= INFORMATION PROVIDED =

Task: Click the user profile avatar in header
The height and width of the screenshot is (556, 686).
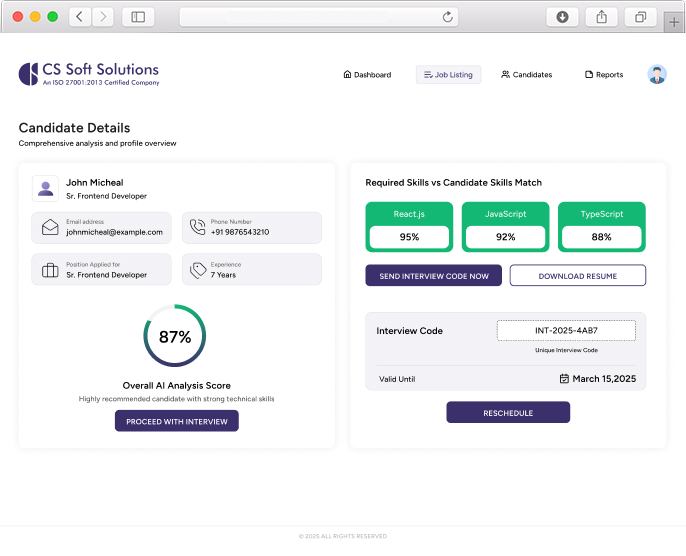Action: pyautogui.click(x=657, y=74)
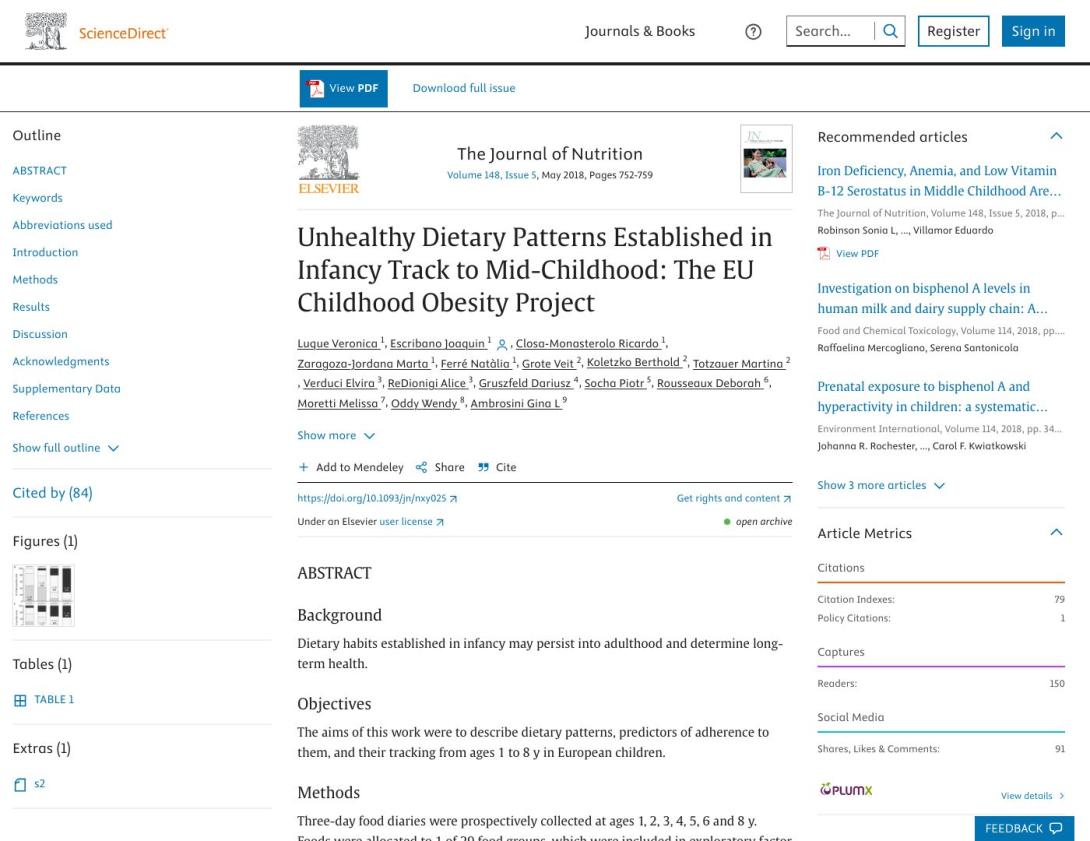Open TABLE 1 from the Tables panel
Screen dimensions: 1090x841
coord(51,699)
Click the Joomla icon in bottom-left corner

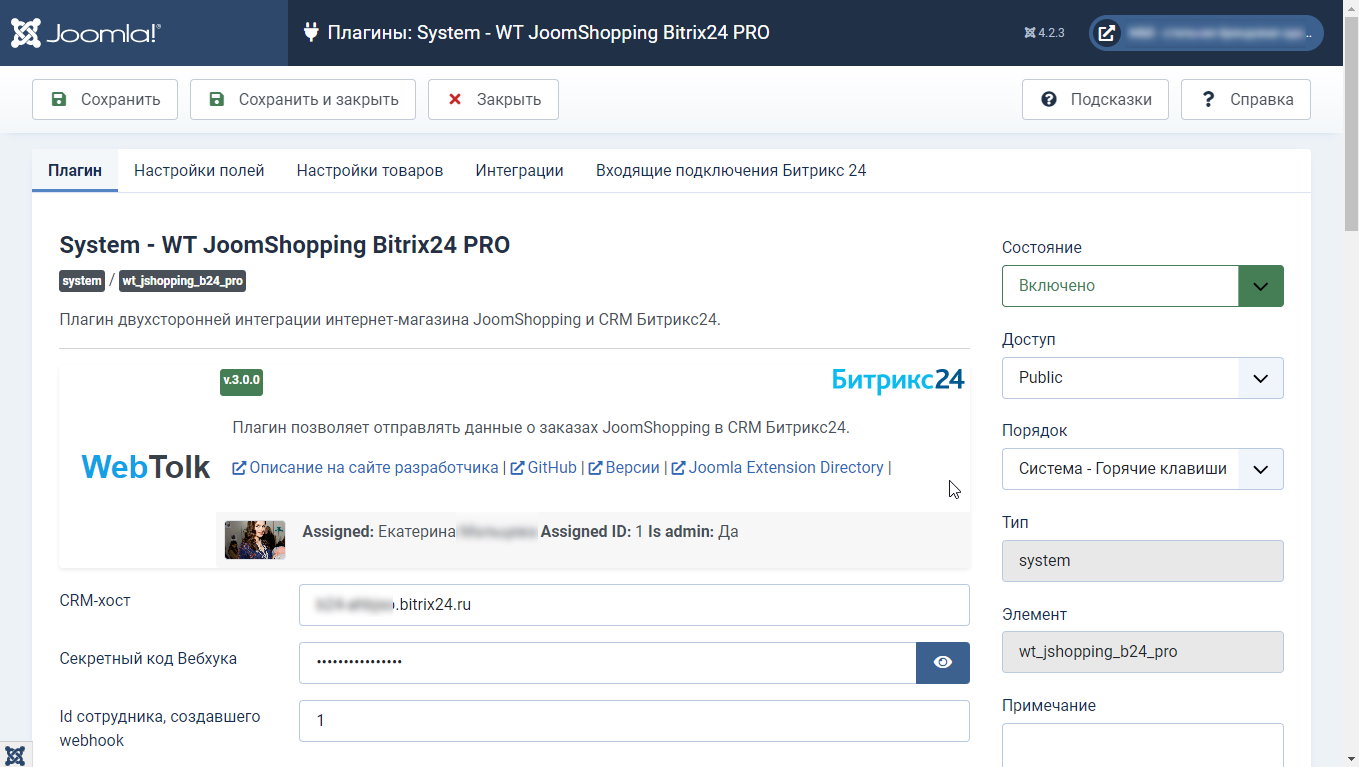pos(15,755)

--

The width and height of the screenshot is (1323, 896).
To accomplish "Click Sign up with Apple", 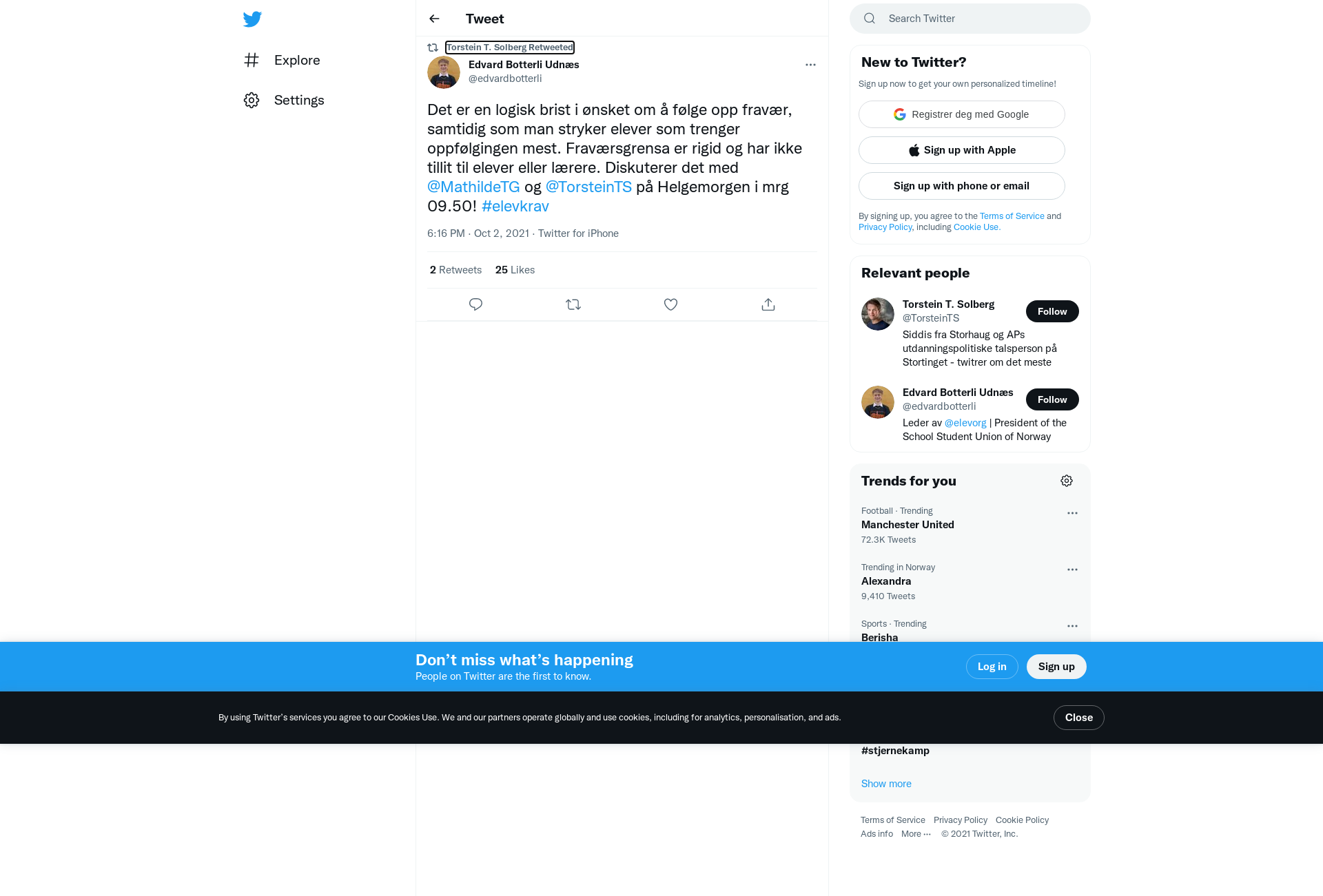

= EXERCISE =
Only one stretch of the data is wanted: write out exactly the lines from the one holding "The width and" through the one holding "Sign up with", both included, without the pictures.

= TASK OUTPUT =
The width and height of the screenshot is (1323, 896).
To accomplish "Click Sign up with Apple", 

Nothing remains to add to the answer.